In 2006 the IAU approved a proposal to name seven interior craters to honor the astronauts killed in the Space Shuttle Columbia disaster.[4] [5]
Crater | Coordinates | Diameter | Name source | |
---|---|---|---|---|
Chawla | -42.8°N -147.5°W | 15 km | Kalpana Chawla | |
D. Brown | -42°N -147.2°W | 15 km | David McD. Brown | |
Husband | -40.8°N -147.9°W | 29 km | Richard D. Husband | |
L. Clark | -43.7°N -147.7°W | 16 km | Laurel B. S. Clark | |
McCool | -41.7°N -146.3°W | 21 km | William C. McCool | |
M. Anderson | -41.6°N -149°W | 17 km | Michael P. Anderson | |
Ramon | -41.6°N -148.1°W | 17 km | Ilan Ramon |
Three of the crater names include the respective astronaut's first initials to distinguish them from the existing craters called Anderson, Brown and Clark.

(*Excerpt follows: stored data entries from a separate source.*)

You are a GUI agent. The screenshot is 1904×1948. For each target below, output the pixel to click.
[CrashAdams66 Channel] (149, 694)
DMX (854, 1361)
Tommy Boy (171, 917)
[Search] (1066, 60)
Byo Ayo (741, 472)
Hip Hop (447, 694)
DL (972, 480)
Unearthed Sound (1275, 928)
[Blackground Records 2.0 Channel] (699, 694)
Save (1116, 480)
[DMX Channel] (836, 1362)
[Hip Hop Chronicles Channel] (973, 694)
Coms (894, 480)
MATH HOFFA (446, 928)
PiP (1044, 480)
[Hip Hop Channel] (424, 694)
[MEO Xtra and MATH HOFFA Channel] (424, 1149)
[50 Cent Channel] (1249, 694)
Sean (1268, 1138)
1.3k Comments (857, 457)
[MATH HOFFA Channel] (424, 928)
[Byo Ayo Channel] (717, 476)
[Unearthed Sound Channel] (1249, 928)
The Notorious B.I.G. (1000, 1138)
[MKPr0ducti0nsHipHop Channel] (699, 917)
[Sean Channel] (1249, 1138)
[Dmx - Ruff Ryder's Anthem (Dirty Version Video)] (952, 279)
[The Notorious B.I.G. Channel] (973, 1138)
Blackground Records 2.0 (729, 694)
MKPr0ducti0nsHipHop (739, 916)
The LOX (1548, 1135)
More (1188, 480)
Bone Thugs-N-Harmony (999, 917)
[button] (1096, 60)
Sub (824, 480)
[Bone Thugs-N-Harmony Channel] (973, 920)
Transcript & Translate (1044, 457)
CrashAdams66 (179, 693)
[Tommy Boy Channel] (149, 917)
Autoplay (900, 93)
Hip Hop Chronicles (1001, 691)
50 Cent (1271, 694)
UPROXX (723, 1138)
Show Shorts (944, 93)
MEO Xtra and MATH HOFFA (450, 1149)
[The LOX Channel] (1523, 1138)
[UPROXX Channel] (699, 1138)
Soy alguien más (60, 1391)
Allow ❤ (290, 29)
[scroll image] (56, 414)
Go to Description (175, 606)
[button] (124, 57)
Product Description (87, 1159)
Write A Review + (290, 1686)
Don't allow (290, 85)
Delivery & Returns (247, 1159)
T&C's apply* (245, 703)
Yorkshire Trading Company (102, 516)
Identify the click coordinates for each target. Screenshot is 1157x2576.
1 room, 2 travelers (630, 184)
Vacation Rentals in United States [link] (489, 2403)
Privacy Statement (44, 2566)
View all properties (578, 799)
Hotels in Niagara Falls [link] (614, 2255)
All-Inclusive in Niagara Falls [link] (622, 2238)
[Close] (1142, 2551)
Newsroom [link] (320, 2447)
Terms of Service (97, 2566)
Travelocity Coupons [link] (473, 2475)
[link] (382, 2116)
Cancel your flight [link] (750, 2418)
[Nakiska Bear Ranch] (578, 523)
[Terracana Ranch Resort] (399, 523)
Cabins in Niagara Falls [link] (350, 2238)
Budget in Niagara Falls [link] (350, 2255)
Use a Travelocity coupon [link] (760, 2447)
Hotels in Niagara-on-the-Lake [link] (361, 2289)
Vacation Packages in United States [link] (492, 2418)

China launched the Chang'e 6 robotic mission on 3 May 2024, which seeks to return the first lunar sample from the Apollo Basin on the far side of the Moon.[6] This is China's second lunar sample return mission, the first was the Chang'e 5 mission that returned lunar samples from the near side of the Moon four years earlier.[7] The Chang'e 6 lander also carried a rover named Yidong Xiangji which conducted infrared spectroscopy of the landing site and imaged the Chang'e 6 lander on the lunar surface.[8] The lander-ascender-rover combination separated from the orbiter and returner before landing in the southern mare of the Apollo basin on 1 June 2024 at 22:23 UTC; its precise landing location is near lunar coordinates [9] [10] [11] [12] After the probe collected far-side regolith samples and placed it on the ascender, the latter probe segment launched back into lunar orbit on 3 June 2024 at 23:38 UTC. The ascender docked with the Chang'e 6 service module (the orbiter) in lunar orbit at 06:48 UTC on 6 June 2024 and subsequently completed the transfer of the sample container to the Earth return module at 07:24 UTC on the same day.[13] The orbiter left lunar orbit on 20 June 2024 with the atmospheric re-entry module that landed in Inner Mongolia with the collected samples on 25 June 2024.